Top of ENTRIES SUPPLIED

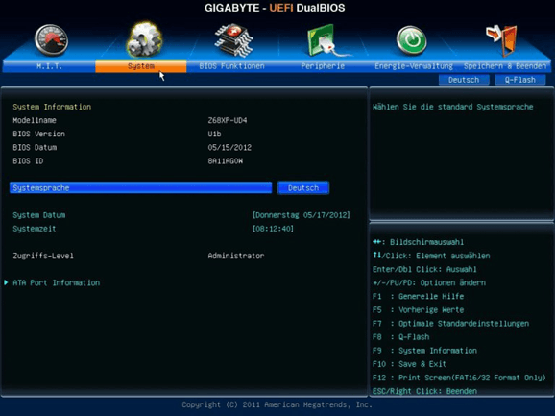The image size is (555, 416).
Task: Click the M.I.T. speedometer gauge icon
Action: point(51,40)
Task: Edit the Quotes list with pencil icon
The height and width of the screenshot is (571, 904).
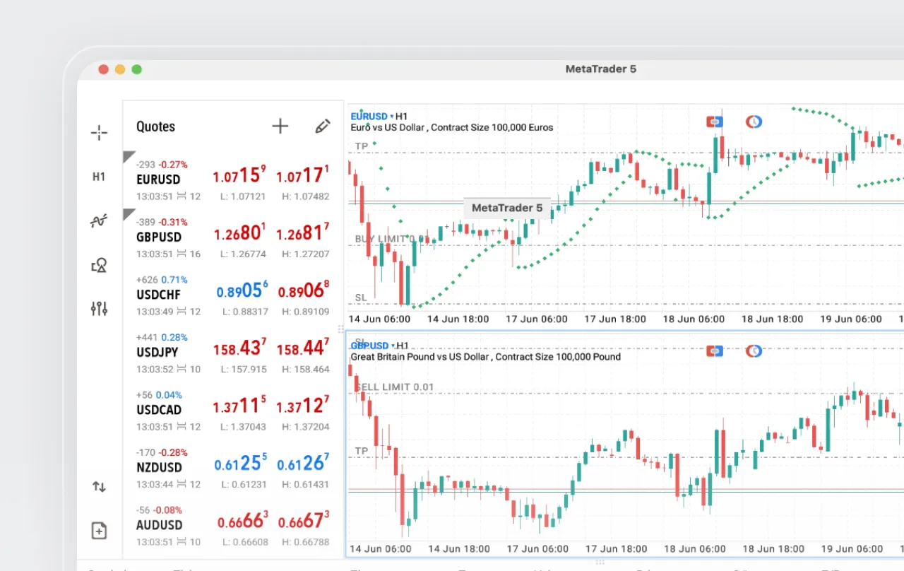Action: pyautogui.click(x=322, y=126)
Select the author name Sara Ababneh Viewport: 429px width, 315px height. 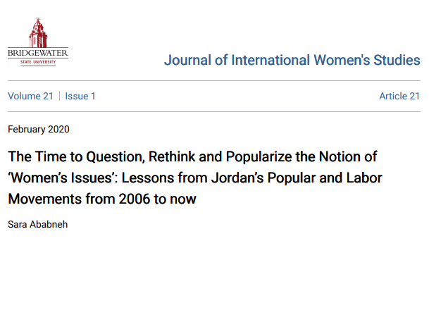38,224
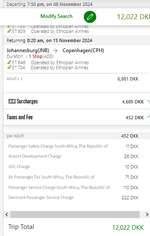Click the Departing 08 November 2024 header
The image size is (150, 236).
coord(50,4)
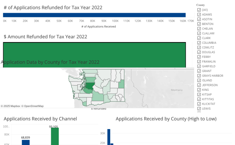
Task: Toggle the LEWIS county checkbox
Action: 199,109

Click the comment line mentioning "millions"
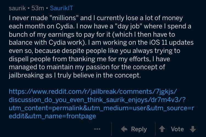pos(96,18)
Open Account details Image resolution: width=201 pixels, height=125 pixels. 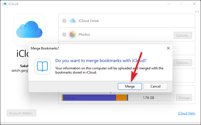point(21,113)
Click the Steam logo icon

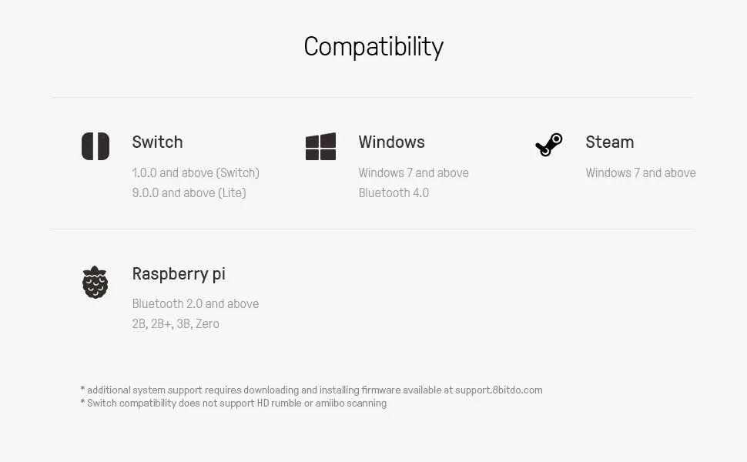pyautogui.click(x=549, y=145)
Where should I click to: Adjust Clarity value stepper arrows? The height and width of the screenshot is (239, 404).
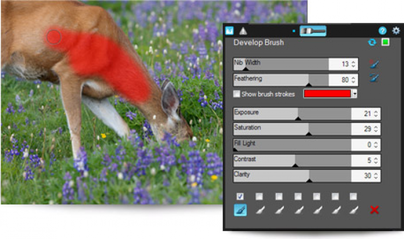[375, 176]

Bottom of ENTRIES SUPPLIED

● TASK BRIEF
Copy nothing but the lines from the one containing "Click the Steam logo icon" through the last line of the listing above, transcribed exactly and with no pictures.

● WRITTEN SOLUTION
Click the Steam logo icon

pyautogui.click(x=549, y=145)
Where should I click to: Adjust Clarity value stepper arrows? The height and width of the screenshot is (239, 404).
[375, 176]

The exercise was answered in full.